Meinung · In Kempen hat sich einiges aufgestaut. Der nun von „Pro Kempen“ eingeschlagene Weg des kooperativen Lobbyismus kann der Stadt nur gut tun. Ein Kommentar von WZ-Redaktionsleiter Tobias Klingen.

 WZ-Redaktionsleiter Tobias Klingen.

WZ-Redaktionsleiter Tobias Klingen.

Foto: Lübke, Kurt (kul)

Es hat sich einiges aufgestaut bei den handelnden Personen der neuen Initiative „Pro Kempen“. Das wurde am Montag im Rahmen des Pressetermins deutlich. Insofern ist es legitim, wenn sich die Menschen, die ähnliche Probleme haben, an einen Tisch setzen. Sowohl von den „Pro Kempen“-Vertretern als auch von den führenden Köpfen der Parteien hört man, dass der Schritt zum Gespräch ein guter war.

Im kommunalpolitischen Raum gab es auch mal Zeiten, in denen Wut und Ärger zu einem Parteieintritt führten. Da wäre zum Beispiel Ehrenbürger Karl-Heinz Hermans zu nennen, der einst als Bäckermeister in Sorge war, dass die Verbannung der Autos aus der Altstadt schlecht fürs Geschäft sein wird. Um zunächst die Interessen der Händler zu vertreten, engagierte sich Hermans in der CDU. Was daraus geworden ist, ist bekannt.

Heute ist die Lage anders. Menschen engagieren sich für eine Sache, für ihre Interessen.

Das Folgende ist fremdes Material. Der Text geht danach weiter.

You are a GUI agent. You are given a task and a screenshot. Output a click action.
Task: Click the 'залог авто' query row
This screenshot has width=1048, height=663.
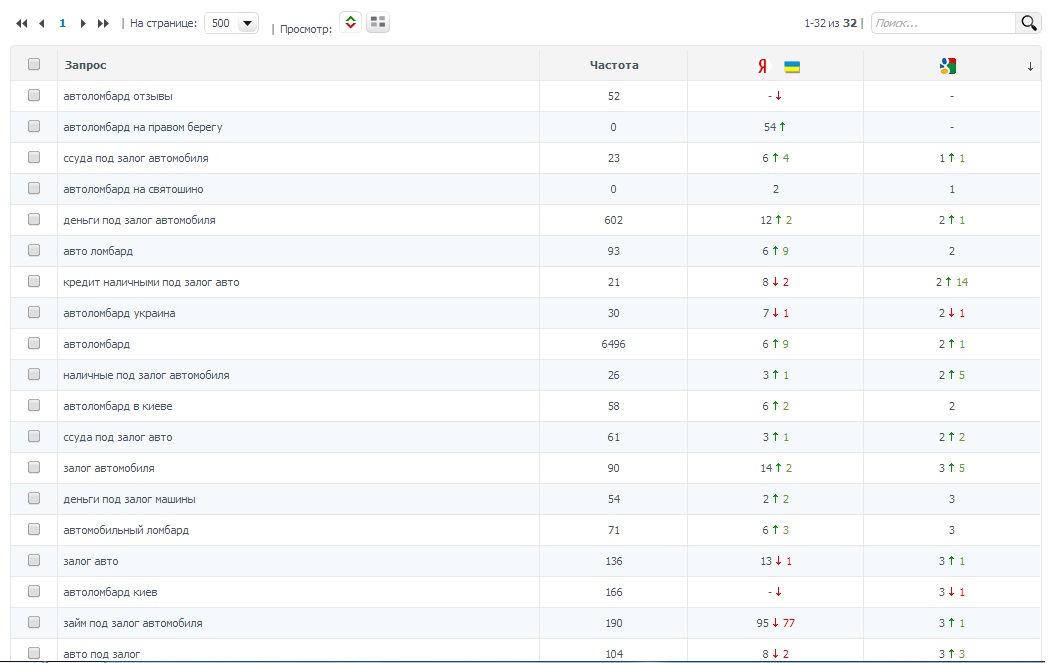coord(90,561)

In der Thomasstadt gab es in den vergangenen Jahren immer wieder neue Initiativen, die außerhalb der Parteiarbeit Einfluss nehmen wollen: „Denk mal an Kempen“, „Fahrradstadt Kempen“ und jetzt „Pro Kempen“. Allesamt engagierte Kempener, die in ihrer Freizeit überwiegend keine Parteipolitik, aber dennoch Politik machen.

Mit diesen Gruppen müssen sich die Fraktionen auseinandersetzen. Zum einen sind sie auf die Wählerstimmen in diesen Lagern angewiesen. Zum anderen schlummert in diesen Initiativen Wissen und Engagement, von denen die Parteien und somit die Allgemeinheit profitieren können. Politik und Verwaltung dürfen die Meinung einer einzelnen Vereinigung aber auch nicht überinterpretieren. Die Politik sollte nämlich insbesondere Politik für diejenigen machen, die nicht interessensvertretend organisiert sind – zum Beispiel für die alleinerziehende Mutter, die ihr Kind während der Arbeit gut betreut haben will.

Dass es nun eine Initiative „Pro Kempen“ mit den klaren Zielen Einflussnahme und Druckaufbau gibt, kann für Kempen nur gut sein. Denn im Rathaus liegt einiges im Argen. Ein kooperativer Lobbyismus wird etwas bewegen. Die Vertreter der Initiative legen den Finger in die Wunde. Sie sprechen konkret an, was sie stört. Sie stören sich insbesondere an den Abläufen in der Verwaltung – an der mangelnden Entscheidungsbereitschaft im Rathaus. Dass „Pro Kempen“ in diesem Zusammenhang nur über Bürgermeister Volker Rübo und nicht mit ihm spricht, ist allerdings nicht fair. Ein Gespräch mit dem Verwaltungschef über die Probleme in der Verwaltung ist unabdingbar.